#### Work required
An exact copy of all entries is required.

=== Begin Enclosure ===

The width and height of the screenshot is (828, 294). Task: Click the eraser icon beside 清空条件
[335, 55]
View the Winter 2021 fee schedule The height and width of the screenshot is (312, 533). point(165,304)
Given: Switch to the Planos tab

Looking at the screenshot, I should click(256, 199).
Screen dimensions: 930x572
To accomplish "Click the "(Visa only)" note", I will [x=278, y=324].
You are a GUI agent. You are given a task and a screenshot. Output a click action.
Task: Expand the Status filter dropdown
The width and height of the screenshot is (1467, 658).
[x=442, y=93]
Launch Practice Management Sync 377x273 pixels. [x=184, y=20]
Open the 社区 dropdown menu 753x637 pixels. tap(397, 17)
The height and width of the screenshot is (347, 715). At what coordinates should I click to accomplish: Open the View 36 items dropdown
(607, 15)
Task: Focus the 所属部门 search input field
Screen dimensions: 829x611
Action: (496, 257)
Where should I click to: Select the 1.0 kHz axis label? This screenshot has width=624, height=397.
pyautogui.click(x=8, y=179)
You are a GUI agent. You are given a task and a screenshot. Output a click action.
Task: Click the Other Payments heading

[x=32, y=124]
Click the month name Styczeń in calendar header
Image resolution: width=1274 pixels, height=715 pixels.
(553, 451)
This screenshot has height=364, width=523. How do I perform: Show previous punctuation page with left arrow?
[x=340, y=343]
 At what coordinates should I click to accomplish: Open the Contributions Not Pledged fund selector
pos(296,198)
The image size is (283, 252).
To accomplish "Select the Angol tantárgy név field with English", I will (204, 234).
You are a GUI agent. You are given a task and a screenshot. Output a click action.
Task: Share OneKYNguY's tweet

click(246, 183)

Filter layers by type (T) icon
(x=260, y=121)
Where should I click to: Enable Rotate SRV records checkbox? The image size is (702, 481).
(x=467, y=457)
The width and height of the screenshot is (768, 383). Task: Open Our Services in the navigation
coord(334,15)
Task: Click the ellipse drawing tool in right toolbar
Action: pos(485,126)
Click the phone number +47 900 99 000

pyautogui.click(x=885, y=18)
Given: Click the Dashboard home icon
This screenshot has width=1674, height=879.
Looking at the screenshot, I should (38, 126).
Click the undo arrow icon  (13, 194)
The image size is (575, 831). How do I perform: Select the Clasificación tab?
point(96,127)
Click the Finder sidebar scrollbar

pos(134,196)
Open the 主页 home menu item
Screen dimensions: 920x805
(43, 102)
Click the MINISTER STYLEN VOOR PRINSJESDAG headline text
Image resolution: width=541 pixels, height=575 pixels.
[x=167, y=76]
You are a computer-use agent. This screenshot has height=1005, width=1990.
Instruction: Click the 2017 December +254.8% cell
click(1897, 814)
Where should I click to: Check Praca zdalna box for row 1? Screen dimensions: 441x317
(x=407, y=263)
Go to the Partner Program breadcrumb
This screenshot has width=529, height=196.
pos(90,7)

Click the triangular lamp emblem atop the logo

=== End Enclosure ===

#### Response for this exercise
The width and height of the screenshot is (828, 294). Task: Click the eraser icon beside 清空条件
[335, 55]
View the Winter 2021 fee schedule The height and width of the screenshot is (312, 533). point(165,304)
Given: Switch to the Planos tab

Looking at the screenshot, I should click(256, 199).
Screen dimensions: 930x572
To accomplish "Click the "(Visa only)" note", I will [x=278, y=324].
You are a GUI agent. You are given a task and a screenshot. Output a click action.
Task: Expand the Status filter dropdown
The width and height of the screenshot is (1467, 658).
[x=442, y=93]
Launch Practice Management Sync 377x273 pixels. [x=184, y=20]
Open the 社区 dropdown menu 753x637 pixels. tap(397, 17)
The height and width of the screenshot is (347, 715). At what coordinates should I click to accomplish: Open the View 36 items dropdown
(607, 15)
Task: Focus the 所属部门 search input field
Screen dimensions: 829x611
Action: (496, 257)
Where should I click to: Select the 1.0 kHz axis label? This screenshot has width=624, height=397.
pyautogui.click(x=8, y=179)
You are a GUI agent. You are given a task and a screenshot. Output a click action.
Task: Click the Other Payments heading

[x=32, y=124]
Click the month name Styczeń in calendar header
Image resolution: width=1274 pixels, height=715 pixels.
(553, 451)
This screenshot has height=364, width=523. How do I perform: Show previous punctuation page with left arrow?
[x=340, y=343]
 At what coordinates should I click to accomplish: Open the Contributions Not Pledged fund selector
pos(296,198)
The image size is (283, 252).
To accomplish "Select the Angol tantárgy név field with English", I will (204, 234).
You are a GUI agent. You are given a task and a screenshot. Output a click action.
Task: Share OneKYNguY's tweet

click(246, 183)

Filter layers by type (T) icon
(x=260, y=121)
Where should I click to: Enable Rotate SRV records checkbox? The image size is (702, 481).
(x=467, y=457)
The width and height of the screenshot is (768, 383). Task: Open Our Services in the navigation
coord(334,15)
Task: Click the ellipse drawing tool in right toolbar
Action: pos(485,126)
Click the phone number +47 900 99 000

pyautogui.click(x=885, y=18)
Given: Click the Dashboard home icon
This screenshot has width=1674, height=879.
Looking at the screenshot, I should (38, 126).
Click the undo arrow icon  (13, 194)
The image size is (575, 831). How do I perform: Select the Clasificación tab?
point(96,127)
Click the Finder sidebar scrollbar

pos(134,196)
Open the 主页 home menu item
Screen dimensions: 920x805
(43, 102)
Click the MINISTER STYLEN VOOR PRINSJESDAG headline text
Image resolution: width=541 pixels, height=575 pixels.
[x=167, y=76]
You are a computer-use agent. This screenshot has height=1005, width=1990.
Instruction: Click the 2017 December +254.8% cell
click(1897, 814)
Where should I click to: Check Praca zdalna box for row 1? Screen dimensions: 441x317
(x=407, y=263)
Go to the Partner Program breadcrumb
This screenshot has width=529, height=196.
pos(90,7)

Click the triangular lamp emblem atop the logo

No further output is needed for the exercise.